> _What is required_
Print the rows unchanged, starting from the first one and ending with the line containing "coord(2041,1062)", including both.

Pointing rows for text and elements

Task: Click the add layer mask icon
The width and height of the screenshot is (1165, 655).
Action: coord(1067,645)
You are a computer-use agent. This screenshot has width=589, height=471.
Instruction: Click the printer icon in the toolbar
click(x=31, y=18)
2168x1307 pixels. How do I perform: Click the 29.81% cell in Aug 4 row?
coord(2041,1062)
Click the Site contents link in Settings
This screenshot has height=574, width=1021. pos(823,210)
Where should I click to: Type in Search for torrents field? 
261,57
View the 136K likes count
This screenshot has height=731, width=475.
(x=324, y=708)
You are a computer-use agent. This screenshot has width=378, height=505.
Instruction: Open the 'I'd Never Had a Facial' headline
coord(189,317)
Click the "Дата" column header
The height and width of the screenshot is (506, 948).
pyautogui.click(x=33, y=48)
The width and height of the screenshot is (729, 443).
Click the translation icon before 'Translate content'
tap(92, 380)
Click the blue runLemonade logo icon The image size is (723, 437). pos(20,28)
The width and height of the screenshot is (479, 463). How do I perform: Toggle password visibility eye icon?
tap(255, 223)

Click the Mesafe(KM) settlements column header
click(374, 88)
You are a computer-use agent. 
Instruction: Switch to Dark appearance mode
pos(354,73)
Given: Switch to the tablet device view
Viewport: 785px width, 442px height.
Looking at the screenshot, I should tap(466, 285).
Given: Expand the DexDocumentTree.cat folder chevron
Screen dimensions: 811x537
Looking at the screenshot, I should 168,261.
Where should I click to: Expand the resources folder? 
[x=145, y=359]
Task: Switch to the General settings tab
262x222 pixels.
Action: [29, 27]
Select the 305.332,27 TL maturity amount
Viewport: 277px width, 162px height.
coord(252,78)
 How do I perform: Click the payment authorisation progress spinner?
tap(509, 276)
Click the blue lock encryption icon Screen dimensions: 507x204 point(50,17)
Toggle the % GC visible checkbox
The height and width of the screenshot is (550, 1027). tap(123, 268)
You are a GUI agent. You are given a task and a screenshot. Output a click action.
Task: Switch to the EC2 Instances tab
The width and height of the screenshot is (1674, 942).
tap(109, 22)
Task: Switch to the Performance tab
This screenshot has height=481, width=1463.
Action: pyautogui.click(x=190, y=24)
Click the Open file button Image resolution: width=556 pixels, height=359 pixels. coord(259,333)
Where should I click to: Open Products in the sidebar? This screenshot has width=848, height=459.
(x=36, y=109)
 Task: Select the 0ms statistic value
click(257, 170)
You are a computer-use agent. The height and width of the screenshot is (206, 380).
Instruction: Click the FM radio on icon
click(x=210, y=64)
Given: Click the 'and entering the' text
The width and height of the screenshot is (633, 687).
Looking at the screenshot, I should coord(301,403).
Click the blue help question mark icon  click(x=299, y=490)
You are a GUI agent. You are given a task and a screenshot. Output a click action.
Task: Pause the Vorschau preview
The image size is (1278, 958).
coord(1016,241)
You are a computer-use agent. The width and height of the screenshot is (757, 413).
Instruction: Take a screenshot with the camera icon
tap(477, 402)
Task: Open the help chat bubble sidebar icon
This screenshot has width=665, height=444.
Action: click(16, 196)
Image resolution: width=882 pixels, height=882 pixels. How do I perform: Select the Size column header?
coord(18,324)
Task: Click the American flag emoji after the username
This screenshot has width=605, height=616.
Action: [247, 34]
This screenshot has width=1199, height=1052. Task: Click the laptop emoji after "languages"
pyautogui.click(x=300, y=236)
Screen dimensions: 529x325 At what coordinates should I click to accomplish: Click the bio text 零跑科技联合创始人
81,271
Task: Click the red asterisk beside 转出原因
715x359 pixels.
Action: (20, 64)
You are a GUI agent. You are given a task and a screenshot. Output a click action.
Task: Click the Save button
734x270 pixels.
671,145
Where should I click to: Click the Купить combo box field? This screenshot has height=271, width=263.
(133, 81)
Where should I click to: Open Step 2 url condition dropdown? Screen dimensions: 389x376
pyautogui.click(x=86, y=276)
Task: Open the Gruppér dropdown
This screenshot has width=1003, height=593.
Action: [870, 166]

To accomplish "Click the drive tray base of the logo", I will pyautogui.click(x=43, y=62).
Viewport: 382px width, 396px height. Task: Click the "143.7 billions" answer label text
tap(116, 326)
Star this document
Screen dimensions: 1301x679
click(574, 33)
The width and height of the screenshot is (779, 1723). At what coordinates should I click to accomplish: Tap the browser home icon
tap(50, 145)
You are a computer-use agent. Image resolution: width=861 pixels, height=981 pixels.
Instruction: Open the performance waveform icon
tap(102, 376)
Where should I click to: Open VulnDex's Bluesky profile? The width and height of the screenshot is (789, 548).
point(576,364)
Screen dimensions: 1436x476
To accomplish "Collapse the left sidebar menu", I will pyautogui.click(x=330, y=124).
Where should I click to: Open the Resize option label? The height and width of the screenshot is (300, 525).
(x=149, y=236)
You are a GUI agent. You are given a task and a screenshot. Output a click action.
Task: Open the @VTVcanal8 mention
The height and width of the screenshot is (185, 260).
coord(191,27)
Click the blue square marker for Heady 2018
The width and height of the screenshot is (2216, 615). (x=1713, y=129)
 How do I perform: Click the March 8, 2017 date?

> _Result_
Task: Click the add layer mask icon
The width and height of the screenshot is (1165, 655).
Action: coord(1067,645)
You are a computer-use agent. This screenshot has width=589, height=471.
Instruction: Click the printer icon in the toolbar
click(x=31, y=18)
2168x1307 pixels. How do I perform: Click the 29.81% cell in Aug 4 row?
coord(2041,1062)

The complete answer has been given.